Montana, the Monoculture

There’s nothing inherently wrong with being small.
Montana knows that better than any state. That’s its power. But small turns dangerous when it becomes monoculture. When the same few hands train everyone, and those hands are never held accountable by any other hands, what you get isn’t strength. You get stasis.

Imagine if the only medical school in the state taught two surgeries — and everyone in the system quietly agreed to only perform those two.

That’s what happens when legal education is centralized into a single building.

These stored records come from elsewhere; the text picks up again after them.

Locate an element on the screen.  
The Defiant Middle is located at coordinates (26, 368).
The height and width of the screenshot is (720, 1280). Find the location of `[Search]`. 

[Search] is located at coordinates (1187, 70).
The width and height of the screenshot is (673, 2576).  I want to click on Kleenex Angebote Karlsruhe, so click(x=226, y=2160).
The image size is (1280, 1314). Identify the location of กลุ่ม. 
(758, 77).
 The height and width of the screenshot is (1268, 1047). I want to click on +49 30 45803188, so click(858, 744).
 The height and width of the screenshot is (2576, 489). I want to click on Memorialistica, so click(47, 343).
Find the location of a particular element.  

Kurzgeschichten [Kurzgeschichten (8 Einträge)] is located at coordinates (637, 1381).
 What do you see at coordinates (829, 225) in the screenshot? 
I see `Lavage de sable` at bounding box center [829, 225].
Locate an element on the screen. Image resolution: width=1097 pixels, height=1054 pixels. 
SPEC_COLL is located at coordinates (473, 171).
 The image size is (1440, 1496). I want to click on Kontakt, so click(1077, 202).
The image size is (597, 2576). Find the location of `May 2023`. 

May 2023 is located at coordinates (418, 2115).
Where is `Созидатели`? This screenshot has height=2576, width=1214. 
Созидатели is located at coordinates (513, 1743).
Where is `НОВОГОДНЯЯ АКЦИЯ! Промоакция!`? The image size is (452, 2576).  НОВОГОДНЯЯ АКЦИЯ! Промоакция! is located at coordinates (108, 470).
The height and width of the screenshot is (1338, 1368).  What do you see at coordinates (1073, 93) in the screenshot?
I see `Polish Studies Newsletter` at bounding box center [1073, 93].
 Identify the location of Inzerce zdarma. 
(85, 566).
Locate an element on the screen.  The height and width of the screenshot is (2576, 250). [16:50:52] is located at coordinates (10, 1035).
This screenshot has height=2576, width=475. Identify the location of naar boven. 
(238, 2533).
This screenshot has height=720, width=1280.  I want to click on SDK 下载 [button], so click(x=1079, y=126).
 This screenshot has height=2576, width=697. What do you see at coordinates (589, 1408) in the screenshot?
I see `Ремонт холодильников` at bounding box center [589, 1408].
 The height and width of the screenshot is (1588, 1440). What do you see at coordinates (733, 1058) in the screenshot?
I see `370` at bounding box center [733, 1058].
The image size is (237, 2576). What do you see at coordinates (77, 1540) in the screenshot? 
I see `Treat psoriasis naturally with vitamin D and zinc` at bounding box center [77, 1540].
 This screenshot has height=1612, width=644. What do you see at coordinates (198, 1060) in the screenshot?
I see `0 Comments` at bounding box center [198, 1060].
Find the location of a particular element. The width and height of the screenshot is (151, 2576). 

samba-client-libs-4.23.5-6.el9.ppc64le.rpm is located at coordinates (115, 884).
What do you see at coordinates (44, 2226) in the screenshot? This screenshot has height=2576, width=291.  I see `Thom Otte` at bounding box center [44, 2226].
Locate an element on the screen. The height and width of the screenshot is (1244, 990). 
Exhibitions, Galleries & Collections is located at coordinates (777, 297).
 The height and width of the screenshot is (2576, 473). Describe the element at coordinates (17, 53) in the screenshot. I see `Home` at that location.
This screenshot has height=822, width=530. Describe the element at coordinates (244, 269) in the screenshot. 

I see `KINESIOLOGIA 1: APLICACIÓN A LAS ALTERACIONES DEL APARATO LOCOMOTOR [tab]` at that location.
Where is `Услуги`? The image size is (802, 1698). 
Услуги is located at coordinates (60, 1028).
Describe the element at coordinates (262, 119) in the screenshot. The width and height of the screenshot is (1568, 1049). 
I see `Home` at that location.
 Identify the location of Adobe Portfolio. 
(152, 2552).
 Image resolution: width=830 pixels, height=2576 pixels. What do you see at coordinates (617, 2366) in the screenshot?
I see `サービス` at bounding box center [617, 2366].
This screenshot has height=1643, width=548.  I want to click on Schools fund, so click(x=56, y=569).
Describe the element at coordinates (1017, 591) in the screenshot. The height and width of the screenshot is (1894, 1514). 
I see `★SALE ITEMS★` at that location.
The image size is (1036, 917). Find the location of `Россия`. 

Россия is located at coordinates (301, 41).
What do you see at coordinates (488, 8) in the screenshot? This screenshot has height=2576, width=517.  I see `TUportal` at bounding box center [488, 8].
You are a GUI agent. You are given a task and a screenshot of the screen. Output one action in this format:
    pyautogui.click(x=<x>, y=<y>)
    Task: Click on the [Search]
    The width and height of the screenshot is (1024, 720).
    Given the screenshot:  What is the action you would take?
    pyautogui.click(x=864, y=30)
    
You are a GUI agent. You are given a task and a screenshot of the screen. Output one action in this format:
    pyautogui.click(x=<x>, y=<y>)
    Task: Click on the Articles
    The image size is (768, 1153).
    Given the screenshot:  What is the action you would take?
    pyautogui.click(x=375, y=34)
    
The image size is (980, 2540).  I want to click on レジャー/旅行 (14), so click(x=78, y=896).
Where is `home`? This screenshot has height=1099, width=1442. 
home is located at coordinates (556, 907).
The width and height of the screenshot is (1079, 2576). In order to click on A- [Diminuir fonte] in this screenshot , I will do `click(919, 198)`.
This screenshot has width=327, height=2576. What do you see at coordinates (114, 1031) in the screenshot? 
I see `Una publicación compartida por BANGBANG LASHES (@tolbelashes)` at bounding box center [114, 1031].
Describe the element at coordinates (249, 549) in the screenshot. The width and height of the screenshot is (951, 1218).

When oversight mechanisms, disciplinary bodies, and even appellate courts are populated by people who all attended the same lectures.

Missoula doesn’t just educate Montana’s lawyers.
It educates the people who investigate those lawyers.
And the people who judge those lawyers.
And the people who write the ethics opinions that tell everyone else what’s fair.

When You Leave the State, You Start to See It

I’ve lived in Texas. Houston. Austin. I’ve been in courthouses where the bench looked like the city. Black judges, Latino judges, Federalist Society judges, progressive reformers, Nixon appointees. Some were brilliant. Some were dangerous. But they were different.

Then I moved to Portland — and while Oregon has its own moral blind spots, the expectation is that leadership doesn’t always look like itself. That there should be friction. Skepticism. Conflict.

You get used to that.
You start to think it’s normal for judicial systems to argue with themselves.

And then you look at Montana — where the judges all seem to have read the same textbooks, at the same time, in the same school.

The Tone Becomes the Shield

Missoula doesn’t scream. It doesn’t scramble. It proceduralizes.
Ask hard questions and you’ll get polished sentences. You’ll hear “we’re looking into that,” “we’ve referred that for review,” “we’ve closed the matter internally.”

But what does it mean to “close the matter” when the same culture that created it is the one doing the closing?

When a citizen files a complaint, who handles it? A board of attorneys who passed through the same law school.
When a lawyer violates ethics? An oversight office who shares mentors, classes, and holiday party invites with the people involved.
When a judge crosses a line? A system built on polite, mutual silence.

In this setup, everyone is someone else’s student, and nobody is ever a whistleblower.

The Appearance of Movement

Montana’s judicial system is excellent at appearing busy.
A complaint gets acknowledged. A file gets sealed. A finding gets written.
But the results too often feel inevitable.

The procedures loop. The outcomes blur. The accountability dissolves.

That’s not corruption in the cinematic sense.
It’s the quieter, sturdier kind — the kind built into the structure.
It’s what happens when oversight becomes inheritance.

What Missoula Teaches — and What It Doesn’t

Missoula teaches law.
But it doesn’t teach what to do when the people applying the law are also the ones writing the rules about what happens when it’s broken.

And maybe that’s because it can’t.
How do you teach self-scrutiny in a system where nobody ever leaves the room?

Montana Independence Isn’t What You Think It Is

Montana likes to think it can’t be bought.
That it can’t be pressured.
That it’ll say no to D.C., no to corporate power, no to outsiders telling it how to run its affairs.

And maybe that’s true.

But what if the pressure isn’t coming from outside?
What if it’s already inside the system — protected by familiarity, by institutional friendships, by a shared belief that “we handle things our own way”?

That’s not independence. That’s insulation.

So What Happens Now?

I’m not naming names.
I’m not citing cases.
I’m just pointing out that in a state this large — geographically, historically, spiritually — there should never be just one place where the legal tone is set.

Missoula may be the state’s conscience.
But maybe it needs to hear a voice it didn’t train.

Because independence isn’t about being untouchable.
It’s about being accountable — before someone else forces it.